====== Properties of Context-Free Languages ======

===== Chomsky Normal Form =====

$def[CNF]
A Context-Free Grammar $math[G] is in **Chomsky Normal Form** if **each** production has one of the following forms:
  * $math[A\rightarrow BC] where $math[A,B,C] are **non-terminals** 
  * $math[A\rightarrow a] where $math[A] is a non-terminal and $math[a] is a **terminal**

and there are no **useless** non-terminals.
$end

We also prove that:

$prop[CNF]
Let $math[L] be a Context-Free Language such that $math[L\neq \emptyset] and $math[\epsilon\not\in L]. Then there exists a grammar $math[G] in **Chomsky Normal Form** such that $math[L(G)=L].
$end

The Chomsky Normal Form is useful because it makes reasoning (proofs) on grammars much easier (fewer situations need to be considered).

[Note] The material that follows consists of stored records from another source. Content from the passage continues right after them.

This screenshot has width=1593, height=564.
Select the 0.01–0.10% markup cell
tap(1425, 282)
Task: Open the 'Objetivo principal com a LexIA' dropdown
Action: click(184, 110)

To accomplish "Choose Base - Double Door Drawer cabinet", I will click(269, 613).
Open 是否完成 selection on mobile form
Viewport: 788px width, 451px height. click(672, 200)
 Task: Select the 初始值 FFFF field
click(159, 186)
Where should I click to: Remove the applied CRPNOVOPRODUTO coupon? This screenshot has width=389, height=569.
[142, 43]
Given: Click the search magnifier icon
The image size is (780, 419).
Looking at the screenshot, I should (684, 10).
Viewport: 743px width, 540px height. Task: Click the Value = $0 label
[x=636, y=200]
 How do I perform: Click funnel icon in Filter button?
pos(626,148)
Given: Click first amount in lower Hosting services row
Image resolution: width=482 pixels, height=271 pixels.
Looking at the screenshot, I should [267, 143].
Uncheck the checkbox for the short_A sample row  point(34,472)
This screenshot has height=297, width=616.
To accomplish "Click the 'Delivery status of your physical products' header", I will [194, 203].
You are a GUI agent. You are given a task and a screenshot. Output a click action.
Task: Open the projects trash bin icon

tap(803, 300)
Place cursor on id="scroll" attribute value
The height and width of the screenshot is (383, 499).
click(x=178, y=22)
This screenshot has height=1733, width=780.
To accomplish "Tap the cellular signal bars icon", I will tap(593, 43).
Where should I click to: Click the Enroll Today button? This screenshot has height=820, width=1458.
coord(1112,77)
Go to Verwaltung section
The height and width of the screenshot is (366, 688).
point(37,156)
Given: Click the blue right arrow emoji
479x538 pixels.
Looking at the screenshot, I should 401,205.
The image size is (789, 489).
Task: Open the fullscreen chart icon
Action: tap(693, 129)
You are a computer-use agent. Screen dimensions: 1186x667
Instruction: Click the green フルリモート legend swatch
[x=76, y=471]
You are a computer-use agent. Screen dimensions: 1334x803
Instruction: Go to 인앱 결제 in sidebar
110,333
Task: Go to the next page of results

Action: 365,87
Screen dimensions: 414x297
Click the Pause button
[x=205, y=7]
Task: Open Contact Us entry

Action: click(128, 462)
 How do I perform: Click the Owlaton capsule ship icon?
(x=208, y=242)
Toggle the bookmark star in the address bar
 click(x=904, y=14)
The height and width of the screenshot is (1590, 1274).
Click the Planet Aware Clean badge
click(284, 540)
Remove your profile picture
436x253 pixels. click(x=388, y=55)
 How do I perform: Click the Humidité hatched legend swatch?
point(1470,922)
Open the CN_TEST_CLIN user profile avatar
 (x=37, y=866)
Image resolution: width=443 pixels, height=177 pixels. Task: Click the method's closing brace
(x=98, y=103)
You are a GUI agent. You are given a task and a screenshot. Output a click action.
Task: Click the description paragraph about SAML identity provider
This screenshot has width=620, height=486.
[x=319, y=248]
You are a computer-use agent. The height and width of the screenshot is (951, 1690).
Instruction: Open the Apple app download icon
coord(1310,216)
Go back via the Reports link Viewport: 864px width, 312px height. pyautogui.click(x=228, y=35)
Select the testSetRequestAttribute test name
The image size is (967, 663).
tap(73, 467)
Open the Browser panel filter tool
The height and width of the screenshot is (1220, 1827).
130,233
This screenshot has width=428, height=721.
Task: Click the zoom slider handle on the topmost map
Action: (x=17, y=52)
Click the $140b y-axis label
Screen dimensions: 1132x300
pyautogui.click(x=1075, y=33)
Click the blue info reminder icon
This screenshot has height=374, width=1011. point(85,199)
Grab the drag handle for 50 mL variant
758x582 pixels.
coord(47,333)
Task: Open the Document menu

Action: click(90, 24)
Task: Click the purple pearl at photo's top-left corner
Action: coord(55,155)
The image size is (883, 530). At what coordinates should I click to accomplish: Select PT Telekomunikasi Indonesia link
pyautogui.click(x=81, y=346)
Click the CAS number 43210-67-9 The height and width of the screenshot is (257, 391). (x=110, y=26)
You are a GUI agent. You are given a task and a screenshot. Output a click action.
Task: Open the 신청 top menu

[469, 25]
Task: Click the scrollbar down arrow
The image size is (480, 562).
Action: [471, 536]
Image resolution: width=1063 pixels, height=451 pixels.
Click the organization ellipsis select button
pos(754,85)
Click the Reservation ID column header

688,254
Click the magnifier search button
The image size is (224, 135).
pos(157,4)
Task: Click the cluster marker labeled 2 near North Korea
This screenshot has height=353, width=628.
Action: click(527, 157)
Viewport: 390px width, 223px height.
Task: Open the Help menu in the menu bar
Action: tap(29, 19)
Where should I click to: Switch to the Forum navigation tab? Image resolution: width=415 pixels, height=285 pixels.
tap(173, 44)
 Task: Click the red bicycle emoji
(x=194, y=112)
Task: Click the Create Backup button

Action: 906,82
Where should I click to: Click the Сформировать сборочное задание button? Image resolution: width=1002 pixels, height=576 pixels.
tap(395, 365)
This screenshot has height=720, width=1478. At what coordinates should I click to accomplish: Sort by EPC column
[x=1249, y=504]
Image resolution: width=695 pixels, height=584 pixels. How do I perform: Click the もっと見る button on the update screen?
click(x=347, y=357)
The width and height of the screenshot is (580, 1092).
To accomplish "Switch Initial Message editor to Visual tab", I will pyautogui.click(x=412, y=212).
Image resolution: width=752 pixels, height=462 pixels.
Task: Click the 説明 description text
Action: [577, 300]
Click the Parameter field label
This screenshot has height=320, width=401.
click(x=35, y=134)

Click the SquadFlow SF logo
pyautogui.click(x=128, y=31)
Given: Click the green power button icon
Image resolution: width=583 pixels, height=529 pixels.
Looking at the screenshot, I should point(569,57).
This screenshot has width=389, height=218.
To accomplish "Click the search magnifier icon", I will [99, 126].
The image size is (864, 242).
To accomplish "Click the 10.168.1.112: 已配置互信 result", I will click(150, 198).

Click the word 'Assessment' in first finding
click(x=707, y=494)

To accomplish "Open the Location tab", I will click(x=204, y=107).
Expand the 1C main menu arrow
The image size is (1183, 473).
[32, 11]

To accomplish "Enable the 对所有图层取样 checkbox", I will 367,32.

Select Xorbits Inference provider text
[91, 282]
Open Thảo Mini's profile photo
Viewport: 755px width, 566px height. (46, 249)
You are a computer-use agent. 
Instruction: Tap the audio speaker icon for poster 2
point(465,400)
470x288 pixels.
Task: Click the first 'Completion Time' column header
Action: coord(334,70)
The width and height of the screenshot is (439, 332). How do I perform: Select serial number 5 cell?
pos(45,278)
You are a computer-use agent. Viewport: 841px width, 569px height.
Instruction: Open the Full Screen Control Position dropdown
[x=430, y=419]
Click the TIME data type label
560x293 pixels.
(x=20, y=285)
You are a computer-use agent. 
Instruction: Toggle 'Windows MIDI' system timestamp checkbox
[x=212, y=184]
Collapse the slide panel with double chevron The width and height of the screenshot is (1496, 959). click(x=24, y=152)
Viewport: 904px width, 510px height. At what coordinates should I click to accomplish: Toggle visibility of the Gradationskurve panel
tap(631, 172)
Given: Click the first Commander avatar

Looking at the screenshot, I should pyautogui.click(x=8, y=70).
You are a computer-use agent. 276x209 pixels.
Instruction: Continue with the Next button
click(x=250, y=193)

Also, CNF is useful for many algorithms such as bottom-up parsing, etc.

We shall provide, without proof, a sequence of transformations which can turn any grammar $math[G] into one in CNF.
  * replace each production of the form $math[A\rightarrow B_1 \ldots a\ldots B_n] where $math[B_i] are non-terminals and $math[a] is a terminal, by two productions:
    * $math[A\rightarrow B_1\ldots C\ldots B_n] and $math[C\rightarrow a]
  * replace each production of the form $math[A\rightarrow B_1 \ldots B_n] with $math[n-1] productions:
    * $math[A\rightarrow B_1 C_1], $math[C_1 \rightarrow B_2 C_2], ..., $math[C_{n-1}\rightarrow B_{n-1}B_n]
  * recursively eliminate all productions of the form $math[A\rightarrow \epsilon]; what is the correct algorithm for implementing this elimination?
  * recursively eliminate all productions of the form $math[A\rightarrow B], by replacing $math[A] with $math[B] in all productions.

Remarks:
  * the order in which these transformations are applied may affect the **correctness** of the result. (Can you identify an example?)
  * the same order may affect the size of the CNF grammar, which could be (worst-case) exponential w.r.t. the size of the original grammar.

$exercise[CNF]
Transform the following grammar in CNF:

$math[S\rightarrow ABC]

$math[B\rightarrow \epsilon]

$math[A\rightarrow aC\mid Ab\mid b]

$math[C \rightarrow AB \mid B]
$end 


===== Pumping Lemma for Context-Free Languages =====

In order to state and prove the pumping lemma, we need to investigate the **shape** and **size** of the parse-trees for each word. Chomsky's normal form serves as to turn each parse-tree (of a word) from a CF language, into a **binary tree**. (Recall that productions have form $math[A\rightarrow BC], except for leaves).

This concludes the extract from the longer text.